= Principal (academia) =

Chief executive or chief academic officer

The principal is the chief executive and the chief academic officer of a university or college in certain parts of the Commonwealth.

In the United States, the principal is the head of school at most pre-university, non-boarding schools.

== Canada ==
Queen's University in Canada has a principal instead of a president or rector as a result of its Scottish origins. The constituent colleges of the University of Toronto have principals, who serve as the heads of the colleges, as do the university's Mississauga and Scarborough campuses due to their origins as constituent colleges. Bishop's University, and the Royal Military College of Canada also have principals.

McGill University was formerly headed by a principal, but the nomenclature was changed to president in 2023.

== England ==
Many colleges of further education in England have a principal in charge (e.g., Cirencester College and West Nottinghamshire College).

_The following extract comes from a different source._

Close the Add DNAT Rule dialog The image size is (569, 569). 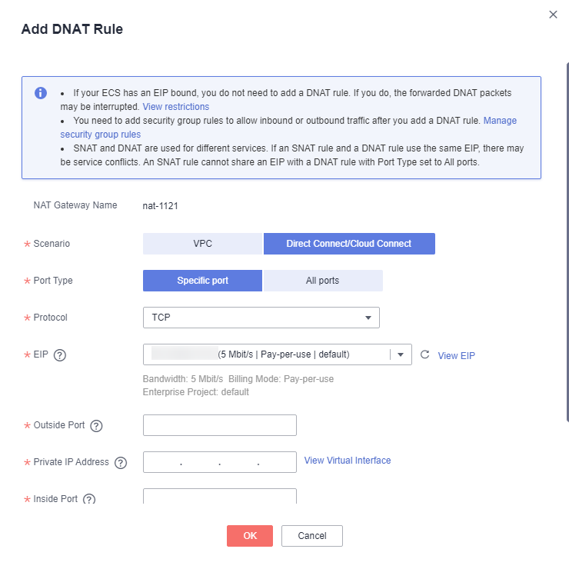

At collegiate universities, the title of principal is used for the head of college at many colleges. These include:
- The heads of Homerton College and Newnham College at Cambridge University.
- The heads of almost all of the colleges at Durham University (the exception being Hatfield College).
- The heads of all colleges at Lancaster University.
- The heads of Royal Holloway (vice-chancellor and principal), Queen Mary (president and principal), the Royal Veterinary College (president and principal), the Royal Academy of Music and the Royal Central School of Speech and Drama at the University of London.
- The heads of Brasenose, Green Templeton, Harris Manchester, Hertford, Jesus, Lady Margaret Hall, Linacre, Mansfield, St Anne's, St Edmund Hall, St Hilda's, St Hugh's and Somerville at Oxford University.

==South Africa==

In South Africa, the Higher Education Act 101 of 1997 defines the principal as "the chief executive and accounting officer of a public higher education institution." The definition allows for the alternative nomenclatures of vice-chancellor and a rector, and these terms are in widespread use (the term vice-chancellor is more common in English-medium universities, whilst the term rector tends to be used in Afrikaans-medium universities). The exact name in a particular university will be defined by the Institutional Statute. The same act defines the chancellor as the titular head of an institution.

==Scotland==

In Scotland the principal is appointed by the University Court or governing body of the university and will be chairman or president of the body of academics. In the case of the ancient universities of Scotland the principal is president of the Academic Senate. The principal also holds the title of vice-chancellor, but their powers with regard to this position extend only to the awarding of degrees, as both the vice-chancellor and chancellor are titular posts.

==United States==

In 1999, there were about 133,000 principals and assistant principals in the United States. In the early decades of public education, the full title was "principal teacher", which accounts for the present-day title having an adjectival form, essentially being a shortened version of the original full title. Yet the terms head(master/mistress) and head of school are still used in older schools, such as in Louisiana and some southern small towns. School principals in the United States are sometimes required to have school administrator licensing, and often, a master's degree in educational administration.